Jangan-jangan kita jo-

“Jangan-jangan kita jodoh, Loy?” Canda perempuan itu, tawa kecilnya terdengar jelas di kuping gue.

Hold on, dia beneran bukan mind reader kan?

“Nggak jelas.” That was all I could say, gue terlalu malu untuk jawab dia. Call me a simp, call me a loser, but I’m weak when it comes to things like this.

Fayre masih ketawa, kali ini sambil menepuk bahu gue. “Salting bilang aja sih.”

Gue nggak jawab, nggak bisa jawab juga. Gue beneran nggak kuat buat jawab. I can feel my cheeks heating up, gue nggak tau kenapa bisa, tapi gue yakin gue gini karena Fayre.

Nggak lama kemudian juga, Kita masuk ke perumahan Fayre. “Itu tuh yang pagarnya warna putih,” dia menunjuk ke arah rumahnya.

Hujan mulai reda pas kita udah berhenti di depan rumah Fayre. Gue turun duluan terus bantuin dia turun, soalnya dia pake rok.

“Thanks,” ucapnya sambil menepuk pundak gue pelan, “I had fun today.”

Gue cuma bisa senyum. Baju gue basah tapi rambut gue masih lumayan kering karena ketutup helm, sedangkan Fayre tadi make hoodie gue. We’re both soaked wet but somehow she still looks gorgeous in my eyes, I wonder why.

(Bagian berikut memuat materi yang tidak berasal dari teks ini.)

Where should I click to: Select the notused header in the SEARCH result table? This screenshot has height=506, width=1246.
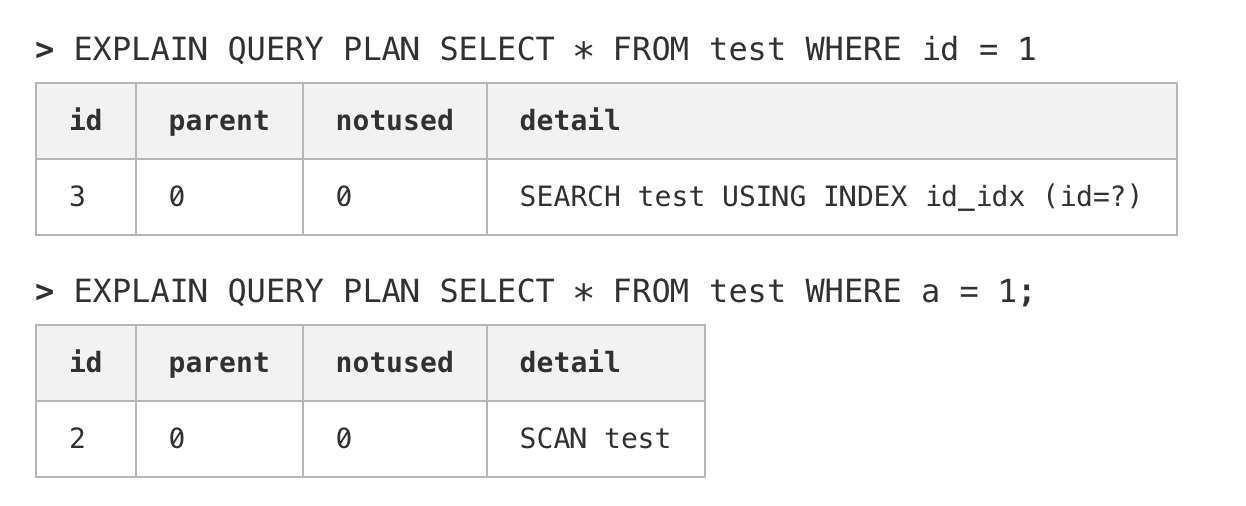click(x=394, y=121)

“Mau masuk nggak?” Tanya perempuan itu, “Minum teh dulu gitu, nanti lo masuk angin loh.”

ANJINGGGGGGG

Ya kali gue masuk rumahnya jam segini? It’s like, nearly 8 PM and we’re both wet from the rain. Nanti kalo gue ketemu sama orang tua dia bilang apa? Gue belom siap ketemu mereka. Kalo gue nggak sengaja manggil mereka calon mantu gimana? Nggak bercanda, nggak mungkin gue ngomong gitu.

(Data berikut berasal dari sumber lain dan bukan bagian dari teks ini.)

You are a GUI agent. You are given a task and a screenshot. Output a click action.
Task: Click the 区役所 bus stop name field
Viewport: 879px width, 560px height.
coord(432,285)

“Nggak dulu deh, Fay. My mom is probably waiting for me right now, gue balik duluan ya.”

Gue nggak mau geer sumpah, tapi tadi Fayre mukanya kayak kecewa dikit kayak dikiiiiittt banget. Jahat nggak ya kalo gue seneng?

In the end, she smiled at me. “Bener juga, ya udah hati-hati baliknya.” Dia lepasin hoodie yang dia pake terus dia kasih ke gue– wait no, she’s making me wear the hoodie?

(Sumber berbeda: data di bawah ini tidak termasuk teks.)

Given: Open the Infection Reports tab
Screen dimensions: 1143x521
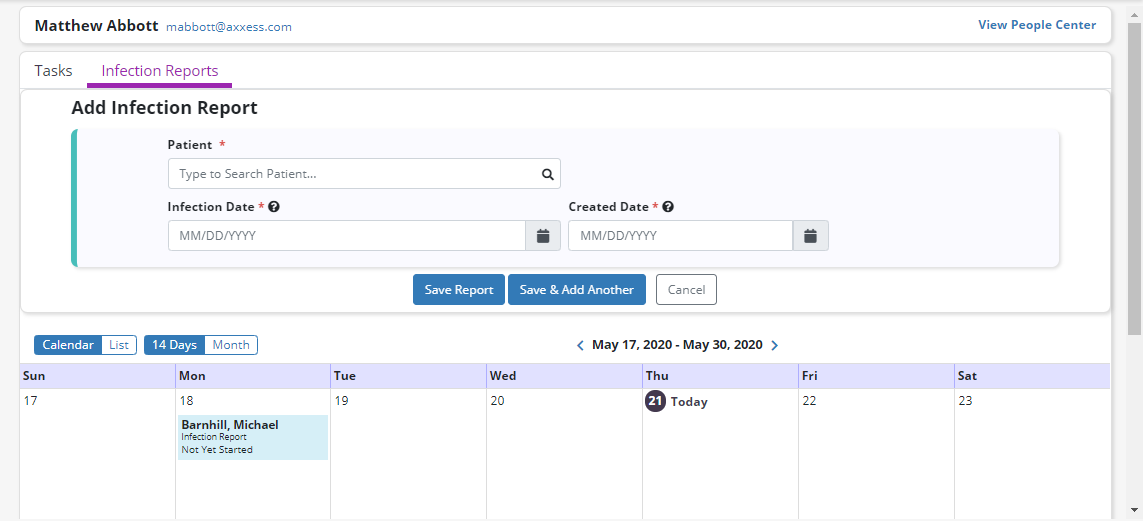Looking at the screenshot, I should (160, 71).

“Pake nih hoodie lo,” she covered my face with the hood and pulled the strings, tightening it. “Lucu ih.”

Gue malu.

“Kalo gini gue nanti nggak bisa liat jalan bodoh.”

Seolah-olah baru sadar, Fayre langsung lepasin genggamannya dari tali hoodie gue. I guess she was expecting me to push my hood back, tapi gue yakin banget pipi gue lagi merah sekarang, jadi gue diemin aja.

“Lo nggak lagi salting kan?”

“Nggak.”

“Bohong,” dia menunjuk-nunjuk muka gue. “You’re definitely blushing.”

“Nggak sama sekali.”

Setelah itu, Fayre jailin gue sampe gue akhirnya pulang.

Pak Doni tuh suka aneh, bilangnya mau ulangan, terus sebelum ulangan malah ngilang tiba-tiba ke ruang guru. Tapi nggak apa-apa sih, jadi masih ada waktu buat belajar (walau sebenernya gue sendiri nggak belajar).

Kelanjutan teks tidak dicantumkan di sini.